QUELS SONT LES RETOURS DES PATIENTS ?

Concernant la télésurveillance, cette dernière peut être couplée avec la télé-consultation ; et il en ressort un intérêt certain pour les patients. Cela évite les déplacements pour des consultations où l’examen physique n’est pas nécessaire. Le suivi n’en est que meilleur, particulièrement pendant cette période Covid-19 où il a été risqué de faire venir nos patients très à risque d’infections.

Les patients ont aussi accès à des applications, comme des robots conversationnels [des chatbots], VIK pour l’asthme, développé avec l’association Asthme & Allergie, Vik BCPO avec Santé respiratoire France.

Cela dit, ces effets s’observent notamment pour les patients qui adhérent déjà aux écrans et qui ont l’habitude d’avoir des tablettes et des téléphones en usage quotidien. Il existe encore des zones blanches en France, ainsi qu’une tranche de la population qui n’adhère pas aux outils connectés. Mais, de manière générale, je dirais que cela peut définitivement améliorer adhérence et observance des patients.

Améliorons les prises en charge et gardons l’avis du spécialiste là où il a une vraie valeur ajoutée.

QU’EST-CE QUE CELA PEUT APPORTER À LA MÉDECINE ?

Ces outils d’aide au diagnostic seront là pour relever le défi de l’errance diagnostique. Il faut savoir qu’aujourd’hui, 1 milliard de personnes dans le monde ont un syndrome d’apnées du sommeil, et on estime que 30 millions de personnes en Europe ne sont pas traitées alors qu’elles devraient l’être. En France, il y a environ 7 à 8 millions de personnes qui en seraient touchées, mais seulement 1,5 million est pris en charge. Il y a donc beaucoup à faire en matière d’accès à la santé respiratoire, et je pense que la médecine connectée pourra, là aussi, être d’une grande aide pour améliorer ces chiffres et garantir un plus grand dépistage de la population. Et ce, d’autant plus que les délais diagnostiques dans les centres sommeil, éprouvés par la crise Covid-19, se sont allongés mettant en exergue les carences du système de santé. En dehors des examens standards, pour rendre service à la population, il va falloir travailler à concevoir des outils diagnostiques embarqués, à l’aide de l’intelligence artificielle. De nombreuses entreprises travaillent d’ailleurs sur ces questions avec, notamment, la création de night pack qui, envoyés au domicile de potentiels patients, permettent de faire des enregistrements de données à distance.

^^^^

→ **Tâche à réaliser A**: Relevez tous les effectifs de personnes chiffrés dans le texte sur la médecine connectée, en précisant à quoi chacun se rapporte.
→ **Tâche à réaliser B**: Reproduisez à l'identique le passage du texte sur la médecine connectée commençant par « Concernant la télésurveillance, cette » et se poursuivant jusqu'à « Santé respiratoire France. ».

→ **Enregistrements du corpus**:
^^^^

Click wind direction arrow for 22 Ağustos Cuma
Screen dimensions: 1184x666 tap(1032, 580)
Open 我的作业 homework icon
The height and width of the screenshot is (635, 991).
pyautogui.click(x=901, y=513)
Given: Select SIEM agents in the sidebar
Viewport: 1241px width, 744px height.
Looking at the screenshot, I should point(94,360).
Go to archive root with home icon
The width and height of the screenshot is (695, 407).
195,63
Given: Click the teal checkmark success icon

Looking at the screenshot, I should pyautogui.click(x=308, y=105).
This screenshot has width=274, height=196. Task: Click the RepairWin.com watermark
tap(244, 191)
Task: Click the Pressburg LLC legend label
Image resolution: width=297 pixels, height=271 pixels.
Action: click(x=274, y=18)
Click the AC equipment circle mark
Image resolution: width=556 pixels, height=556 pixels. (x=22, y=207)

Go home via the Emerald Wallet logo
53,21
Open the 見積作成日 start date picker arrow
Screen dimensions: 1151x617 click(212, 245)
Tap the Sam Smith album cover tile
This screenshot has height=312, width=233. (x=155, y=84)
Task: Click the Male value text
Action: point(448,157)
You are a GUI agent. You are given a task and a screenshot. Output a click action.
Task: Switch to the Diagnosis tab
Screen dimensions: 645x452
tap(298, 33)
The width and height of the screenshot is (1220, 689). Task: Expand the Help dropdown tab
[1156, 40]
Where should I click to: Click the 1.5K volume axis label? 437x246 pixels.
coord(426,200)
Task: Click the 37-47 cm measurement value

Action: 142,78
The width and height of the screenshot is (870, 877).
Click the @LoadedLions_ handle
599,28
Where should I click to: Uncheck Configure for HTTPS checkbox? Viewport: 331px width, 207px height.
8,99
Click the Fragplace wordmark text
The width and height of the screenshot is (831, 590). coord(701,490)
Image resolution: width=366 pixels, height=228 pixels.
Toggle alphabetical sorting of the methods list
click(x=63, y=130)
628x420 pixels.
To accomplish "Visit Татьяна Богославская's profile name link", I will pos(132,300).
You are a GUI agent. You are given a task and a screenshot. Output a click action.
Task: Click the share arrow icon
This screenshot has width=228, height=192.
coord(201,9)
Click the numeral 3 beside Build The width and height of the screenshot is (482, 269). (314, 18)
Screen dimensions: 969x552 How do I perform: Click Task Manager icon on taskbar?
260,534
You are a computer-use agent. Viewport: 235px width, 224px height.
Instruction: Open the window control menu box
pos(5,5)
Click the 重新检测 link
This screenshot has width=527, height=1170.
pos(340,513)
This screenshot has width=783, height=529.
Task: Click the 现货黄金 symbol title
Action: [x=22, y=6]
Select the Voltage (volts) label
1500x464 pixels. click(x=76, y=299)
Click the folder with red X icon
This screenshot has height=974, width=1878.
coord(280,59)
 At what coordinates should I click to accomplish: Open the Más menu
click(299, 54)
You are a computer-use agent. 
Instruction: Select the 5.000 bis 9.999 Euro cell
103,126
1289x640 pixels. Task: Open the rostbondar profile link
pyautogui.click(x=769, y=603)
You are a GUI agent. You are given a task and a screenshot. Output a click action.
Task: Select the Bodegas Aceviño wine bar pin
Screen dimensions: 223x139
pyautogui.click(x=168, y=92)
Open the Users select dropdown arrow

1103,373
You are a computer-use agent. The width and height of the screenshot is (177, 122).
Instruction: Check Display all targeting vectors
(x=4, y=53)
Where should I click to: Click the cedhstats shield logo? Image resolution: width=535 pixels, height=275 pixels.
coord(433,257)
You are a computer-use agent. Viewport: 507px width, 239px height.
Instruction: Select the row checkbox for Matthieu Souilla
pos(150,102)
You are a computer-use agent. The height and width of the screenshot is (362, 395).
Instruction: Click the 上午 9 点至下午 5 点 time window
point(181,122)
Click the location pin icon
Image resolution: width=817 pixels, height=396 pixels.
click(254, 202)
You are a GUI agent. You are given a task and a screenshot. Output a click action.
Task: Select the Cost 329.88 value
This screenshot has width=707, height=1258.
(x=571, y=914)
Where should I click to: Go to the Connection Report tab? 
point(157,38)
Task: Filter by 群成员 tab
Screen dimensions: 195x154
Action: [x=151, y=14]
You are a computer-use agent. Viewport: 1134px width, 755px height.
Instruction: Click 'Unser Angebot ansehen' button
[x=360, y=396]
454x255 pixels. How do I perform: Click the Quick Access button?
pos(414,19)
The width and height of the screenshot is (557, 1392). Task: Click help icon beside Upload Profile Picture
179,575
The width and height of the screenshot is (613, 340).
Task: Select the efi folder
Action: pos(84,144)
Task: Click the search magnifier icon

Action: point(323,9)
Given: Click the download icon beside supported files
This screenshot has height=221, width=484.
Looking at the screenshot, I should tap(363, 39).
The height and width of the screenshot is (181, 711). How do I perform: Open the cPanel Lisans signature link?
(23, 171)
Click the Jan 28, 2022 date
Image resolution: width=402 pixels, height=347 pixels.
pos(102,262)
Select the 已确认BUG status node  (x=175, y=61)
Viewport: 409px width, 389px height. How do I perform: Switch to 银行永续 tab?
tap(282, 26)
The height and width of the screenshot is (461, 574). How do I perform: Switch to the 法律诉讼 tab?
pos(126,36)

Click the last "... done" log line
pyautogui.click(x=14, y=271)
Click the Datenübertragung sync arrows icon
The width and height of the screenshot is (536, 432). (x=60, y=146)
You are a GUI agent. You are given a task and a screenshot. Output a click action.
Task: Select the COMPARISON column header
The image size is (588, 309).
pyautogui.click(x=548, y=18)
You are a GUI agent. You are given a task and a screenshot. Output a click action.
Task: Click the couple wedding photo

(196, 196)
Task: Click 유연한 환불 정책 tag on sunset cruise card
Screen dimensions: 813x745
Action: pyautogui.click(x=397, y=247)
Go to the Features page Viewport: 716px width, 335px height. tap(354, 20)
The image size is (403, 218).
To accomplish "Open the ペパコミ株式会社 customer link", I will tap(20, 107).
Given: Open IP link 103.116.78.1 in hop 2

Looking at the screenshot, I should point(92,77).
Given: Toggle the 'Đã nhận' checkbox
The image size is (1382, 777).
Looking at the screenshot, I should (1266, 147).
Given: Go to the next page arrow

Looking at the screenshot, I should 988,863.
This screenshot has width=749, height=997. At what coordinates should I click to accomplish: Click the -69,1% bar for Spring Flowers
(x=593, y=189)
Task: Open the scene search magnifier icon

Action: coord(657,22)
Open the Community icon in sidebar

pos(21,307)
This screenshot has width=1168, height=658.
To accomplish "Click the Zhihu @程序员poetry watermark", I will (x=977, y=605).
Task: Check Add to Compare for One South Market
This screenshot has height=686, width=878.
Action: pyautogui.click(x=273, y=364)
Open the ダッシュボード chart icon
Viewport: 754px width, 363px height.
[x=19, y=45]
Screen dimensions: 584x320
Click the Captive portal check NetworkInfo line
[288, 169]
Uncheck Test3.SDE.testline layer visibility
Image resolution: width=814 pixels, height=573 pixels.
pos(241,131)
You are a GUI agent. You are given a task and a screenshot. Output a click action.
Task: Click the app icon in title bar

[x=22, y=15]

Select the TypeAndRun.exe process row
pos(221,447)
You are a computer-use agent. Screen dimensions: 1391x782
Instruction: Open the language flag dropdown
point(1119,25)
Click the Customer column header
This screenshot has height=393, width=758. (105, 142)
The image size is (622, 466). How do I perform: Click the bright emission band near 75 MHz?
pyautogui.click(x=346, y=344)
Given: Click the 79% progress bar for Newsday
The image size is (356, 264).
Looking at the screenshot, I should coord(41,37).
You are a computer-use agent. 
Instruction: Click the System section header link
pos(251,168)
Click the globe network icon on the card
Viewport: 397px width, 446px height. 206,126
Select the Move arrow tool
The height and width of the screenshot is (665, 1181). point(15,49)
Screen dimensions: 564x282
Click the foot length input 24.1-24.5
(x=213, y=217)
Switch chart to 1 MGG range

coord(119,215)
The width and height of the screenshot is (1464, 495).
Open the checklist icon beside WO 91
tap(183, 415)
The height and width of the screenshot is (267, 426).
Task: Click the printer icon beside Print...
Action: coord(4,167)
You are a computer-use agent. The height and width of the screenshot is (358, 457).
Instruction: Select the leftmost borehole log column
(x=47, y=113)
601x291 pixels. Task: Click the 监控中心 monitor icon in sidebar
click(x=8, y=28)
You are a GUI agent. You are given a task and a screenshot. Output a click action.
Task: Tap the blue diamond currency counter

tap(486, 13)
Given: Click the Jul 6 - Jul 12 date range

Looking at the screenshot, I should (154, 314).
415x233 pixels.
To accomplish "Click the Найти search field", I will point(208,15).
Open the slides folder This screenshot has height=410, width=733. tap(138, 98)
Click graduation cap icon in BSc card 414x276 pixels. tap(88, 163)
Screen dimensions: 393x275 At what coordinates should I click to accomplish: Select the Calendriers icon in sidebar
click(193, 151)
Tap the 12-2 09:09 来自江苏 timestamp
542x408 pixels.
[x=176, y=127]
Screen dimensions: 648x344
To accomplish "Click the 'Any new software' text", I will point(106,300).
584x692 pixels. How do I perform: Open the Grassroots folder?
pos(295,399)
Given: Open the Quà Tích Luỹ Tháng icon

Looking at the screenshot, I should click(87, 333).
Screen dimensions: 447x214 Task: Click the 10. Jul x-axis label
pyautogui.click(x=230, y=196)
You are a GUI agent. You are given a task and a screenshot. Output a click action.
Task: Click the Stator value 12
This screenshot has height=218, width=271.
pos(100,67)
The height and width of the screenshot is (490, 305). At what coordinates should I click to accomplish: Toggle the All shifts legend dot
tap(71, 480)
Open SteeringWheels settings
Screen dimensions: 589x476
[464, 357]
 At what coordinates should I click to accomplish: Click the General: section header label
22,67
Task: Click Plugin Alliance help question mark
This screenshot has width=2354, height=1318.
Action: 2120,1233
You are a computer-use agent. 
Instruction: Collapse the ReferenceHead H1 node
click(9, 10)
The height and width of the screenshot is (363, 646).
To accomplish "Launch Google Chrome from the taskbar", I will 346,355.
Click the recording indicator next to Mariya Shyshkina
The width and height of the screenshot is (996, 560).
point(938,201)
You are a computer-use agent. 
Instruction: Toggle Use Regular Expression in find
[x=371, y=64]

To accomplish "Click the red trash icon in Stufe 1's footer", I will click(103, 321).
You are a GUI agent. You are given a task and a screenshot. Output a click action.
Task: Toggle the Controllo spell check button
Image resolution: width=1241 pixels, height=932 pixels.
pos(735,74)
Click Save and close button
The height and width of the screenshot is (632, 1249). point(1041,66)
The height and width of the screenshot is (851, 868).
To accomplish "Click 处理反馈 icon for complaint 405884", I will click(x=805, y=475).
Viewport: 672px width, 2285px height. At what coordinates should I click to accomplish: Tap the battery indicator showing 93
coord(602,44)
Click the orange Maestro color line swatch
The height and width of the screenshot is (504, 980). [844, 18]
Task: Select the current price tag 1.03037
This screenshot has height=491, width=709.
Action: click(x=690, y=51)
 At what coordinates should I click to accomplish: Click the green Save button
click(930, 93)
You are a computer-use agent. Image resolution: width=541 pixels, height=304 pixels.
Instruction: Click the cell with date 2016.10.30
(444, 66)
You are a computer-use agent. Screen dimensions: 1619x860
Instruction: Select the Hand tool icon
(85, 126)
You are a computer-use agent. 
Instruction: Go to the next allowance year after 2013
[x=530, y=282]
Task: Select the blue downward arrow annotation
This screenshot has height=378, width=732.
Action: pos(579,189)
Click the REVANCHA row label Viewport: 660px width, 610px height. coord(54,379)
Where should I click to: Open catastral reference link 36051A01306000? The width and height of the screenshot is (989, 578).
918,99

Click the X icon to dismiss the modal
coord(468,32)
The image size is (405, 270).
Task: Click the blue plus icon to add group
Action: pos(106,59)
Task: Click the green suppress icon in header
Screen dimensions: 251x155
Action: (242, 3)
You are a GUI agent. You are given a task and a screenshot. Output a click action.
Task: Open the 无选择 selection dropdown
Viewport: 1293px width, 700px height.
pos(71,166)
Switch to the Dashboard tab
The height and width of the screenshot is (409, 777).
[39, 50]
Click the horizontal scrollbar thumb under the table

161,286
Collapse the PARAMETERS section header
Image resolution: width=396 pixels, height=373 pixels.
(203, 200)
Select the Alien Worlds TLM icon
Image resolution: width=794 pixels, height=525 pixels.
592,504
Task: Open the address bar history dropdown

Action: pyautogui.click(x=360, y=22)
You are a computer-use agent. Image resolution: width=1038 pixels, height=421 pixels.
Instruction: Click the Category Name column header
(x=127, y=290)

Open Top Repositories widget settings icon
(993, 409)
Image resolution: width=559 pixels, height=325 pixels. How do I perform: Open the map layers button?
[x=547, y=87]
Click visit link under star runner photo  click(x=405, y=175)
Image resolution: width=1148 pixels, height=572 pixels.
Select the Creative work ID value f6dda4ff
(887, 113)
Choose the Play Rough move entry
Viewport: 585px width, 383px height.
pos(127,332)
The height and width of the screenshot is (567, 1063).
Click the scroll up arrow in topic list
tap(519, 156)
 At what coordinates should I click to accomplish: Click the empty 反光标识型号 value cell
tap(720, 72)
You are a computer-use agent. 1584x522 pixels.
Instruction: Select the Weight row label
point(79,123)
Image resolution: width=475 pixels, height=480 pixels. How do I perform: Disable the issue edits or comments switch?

^^^^

→ **Réponse proposée A**:
- 1 milliard de personnes dans le monde ont un syndrome d'apnées du sommeil.
- 30 millions de personnes en Europe ne sont pas traitées alors qu'elles devraient l'être.
- Environ 7 à 8 millions de personnes en France seraient touchées.
- Seulement 1,5 million de personnes sont prises en charge en France.

→ **Réponse proposée B**:
Concernant la télésurveillance, cette dernière peut être couplée avec la télé-consultation ; et il en ressort un intérêt certain pour les patients. Cela évite les déplacements pour des consultations où l’examen physique n’est pas nécessaire. Le suivi n’en est que meilleur, particulièrement pendant cette période Covid-19 où il a été risqué de faire venir nos patients très à risque d’infections.

Les patients ont aussi accès à des applications, comme des robots conversationnels [des chatbots], VIK pour l’asthme, développé avec l’association Asthme & Allergie, Vik BCPO avec Santé respiratoire France.